Both conditions had web search, file read, everything. The default chose not to use any of them. It just talked. Three minutes of training-data recall and RLHF hedging. The protocol made the same model, with the same tools, in the same environment: run 4 web searches, cite 11 sources, find a specific GitHub framework, discover academic papers with specific F1 scores, and design a hybrid architecture with real cost math.
Where They Diverge
Research vs Reasoning
Reasoned from training data priors for 3 minutes. Named 5 tools (QuantConnect, Alpaca, TradingView, 3Commas, Pionex) — all from training data, none verified as current. Made equivalent claims to Deepthink but without verification.
Ran 4 web searches and cited 11 sources. Found TradingAgents (a multi-agent LLM framework on GitHub) with architecture diagrams. Found academic papers on LLM sentiment alpha with specific results. Named 7 tools with pricing and links.
The Obligation Mechanism
Had the same web search tools available. Never used them. Without an obligation to verify claims, the model defaults to reasoning from training data. It doesn't occur to the model to research because nothing forces it to admit what it doesn't know.
ORIENT phase asked "what am I uncertain about?" — this created an implicit obligation to verify. The model self-generated a research agenda. That's why it generalizes across domains: it doesn't tell the model what to research, it makes the model realize it should.
RLHF Hedging
Finance triggers heavy hedging. Default produced diffuse disclaimers: "whether retail traders can find meaningful alpha... the honest answer might be 'not much.'" The hedge is unfalsifiable and unactionable.
Also hedged, but with precision: "LLM sentiment shows measurable but small alpha" backed by academic citation is a calibrated hedge. Specific enough to act on, specific enough to be proven wrong.
Compounding (Session 2)
Session 2 stands alone. Doesn't reference Session 1's findings because there were no findings to reference — Session 1 was reasoning from priors. Another independent essay on a new question.
Session 2 built on Session 1. Sentiment analysis identified as primary edge → investigated optimal prompting → found F1 scores → designed hybrid architecture. Research converged to a buildable spec. Each round narrowed the solution space.
What Default Did Better
- Power law insight"Top 1% capture almost all alpha, other 99% provide liquidity." A genuine structural observation about market dynamics that Deepthink didn't produce.
- Meta-sentiment concept"Sentiment about the sustainability of sentiment" — a genuinely novel framing from free association that structured analysis didn't generate.
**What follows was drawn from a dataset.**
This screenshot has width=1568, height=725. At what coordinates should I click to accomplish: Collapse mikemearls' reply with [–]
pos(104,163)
- The contrarian detectorA prompt template asking LLMs to assess whether consensus is "sustainable or fragile." May be the highest-alpha application. Born from narrative exploration, not research.
Thesis Validations
The mechanism is domain-general
Constraint chain produces higher-quality output in finance, not just programming. The specific advantage shifted from structured artifacts (Exp 2) to evidence gathering (Exp 3), but the core pattern holds.
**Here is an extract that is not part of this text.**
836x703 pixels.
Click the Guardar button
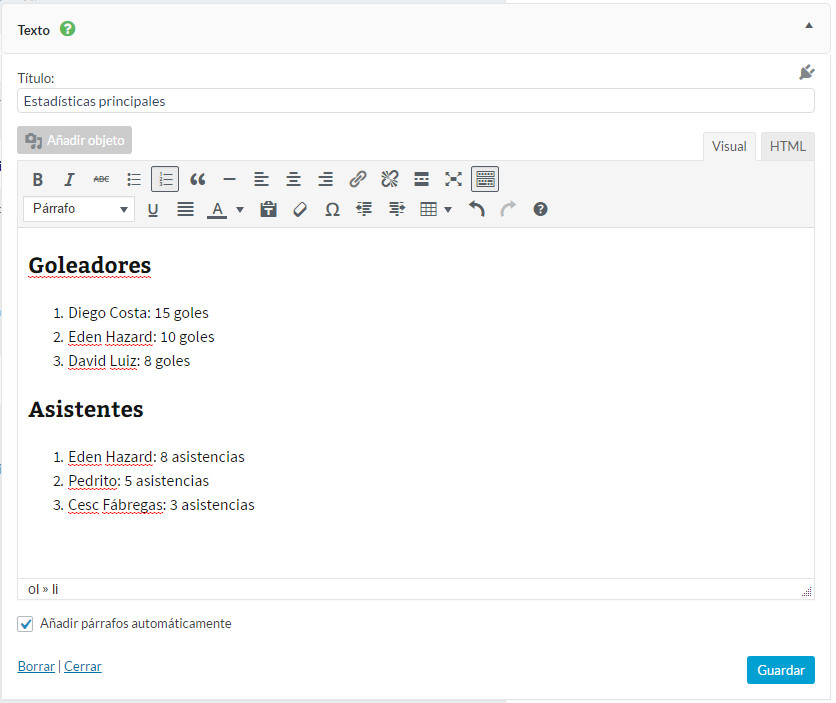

Research as a structural advantage
Across all experiments, protocol conditions consistently do web research while defaults never do — despite having identical tools. The constraint chain bridges the gap between "having tools" and "using tools."
Constraints as obligation generators
The protocol doesn't tell the model what to research. It creates a constraint ("what am I uncertain about?") that makes the model realize it should research. The model self-generates the research agenda.
Compounding across sessions
Deepthink compounds: Session 1 findings fed Session 2, which narrowed toward a buildable spec. Default doesn't compound: each session is an independent essay from training data.
RLHF hedging is the default's worst enemy
Finance has heavy RLHF hedging, making the default actively worse — it hedges and disclaims instead of researching. The protocol cuts through that by creating an obligation to verify rather than disclaim.